0% net margin versus -14. 8% for Orion Energy Systems, Inc. — meaning it keeps 19. 0% of every revenue dollar as bottom-line profit. Operating margin tells a similar story: GE leads at 19. 1% versus -13. 3% for OESX. At the gross margin level — before operating expenses — GE leads at 36. 8%, reflecting greater pricing power or product mix advantage. Stronger margins indicate durable pricing power, lower cost of revenue, or higher mix of software/services. They are one of the clearest signs of business quality.
07Is OESX or GE or RTX or LEDS more undervalued right now?
On forward earnings alone, RTX Corporation (RTX) trades at 25.
5x forward P/E versus 40. 0x for GE Aerospace — 14. 5x cheaper on a one-year earnings basis. Analyst consensus price targets imply the most upside for GE: 27. 6% to $386. 20.
08Which pays a better dividend — OESX or GE or RTX or LEDS?
In this comparison, RTX (1.
5% yield), GE (0. 4% yield) pay a dividend. OESX, LEDS do not pay a meaningful dividend and should not be held primarily for income.

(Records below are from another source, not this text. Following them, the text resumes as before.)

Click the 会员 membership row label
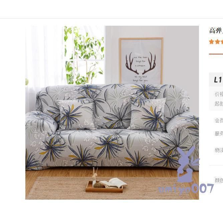This screenshot has height=223, width=223. 219,121
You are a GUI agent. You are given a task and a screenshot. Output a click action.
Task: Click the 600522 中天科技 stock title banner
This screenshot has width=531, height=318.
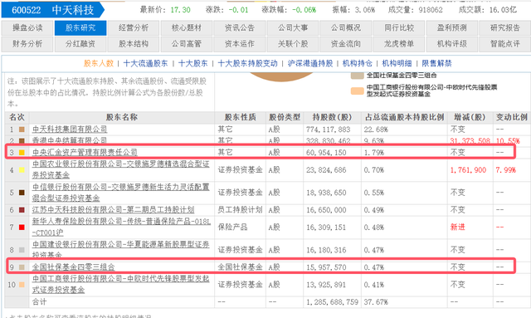[x=52, y=10]
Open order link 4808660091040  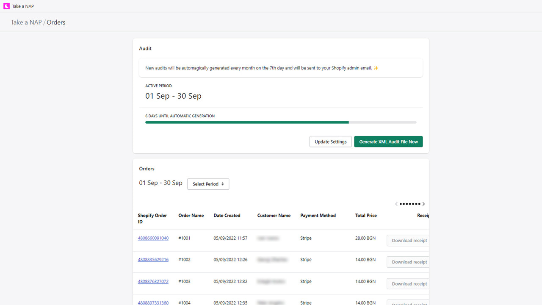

09Is OESX or GE or RTX or LEDS better for a retirement portfolio?
For long-horizon retirement investors, RTX Corporation (RTX) is the stronger choice — it scores higher on the combination of lower volatility, dividend reliability, and long-term compounding (low volatility (β 0.
51), 1. 5% yield, +234. 7% 10Y return). SemiLEDs Corporation (LEDS) carries a higher beta of 1. 91 — meaning larger drawdowns in market downturns, which matters significantly when you cannot wait years for a recovery. Both have compounded well over 10 years (RTX: +234. 7%, LEDS: +9. 7%), confirming both are viable long-term holds — but the lower-volatility option typically results in less emotional selling during corrections. Retirement portfolios generally favour predictability over maximum returns. Consult a financial advisor before making allocation decisions.
10What are the main differences between OESX and GE and RTX and LEDS?
These companies operate in different sectors (OESX (Industrials) and GE (Industrials) and RTX (Industrials) and LEDS (Technology)), which means they face different economic cycles, regulatory environments, and macro sensitivities — making direct comparison nuanced.
In terms of investment character: OESX is a small-cap quality compounder stock; GE is a large-cap high-growth stock; RTX is a large-cap quality compounder stock; LEDS is a small-cap high-growth stock. RTX pays a dividend while OESX, GE, LEDS do not, making them suitable for different income and tax situations. These fundamental differences mean investors should not choose between them on a single metric — the "better stock" depends entirely on which of these characteristics aligns with your investment strategy.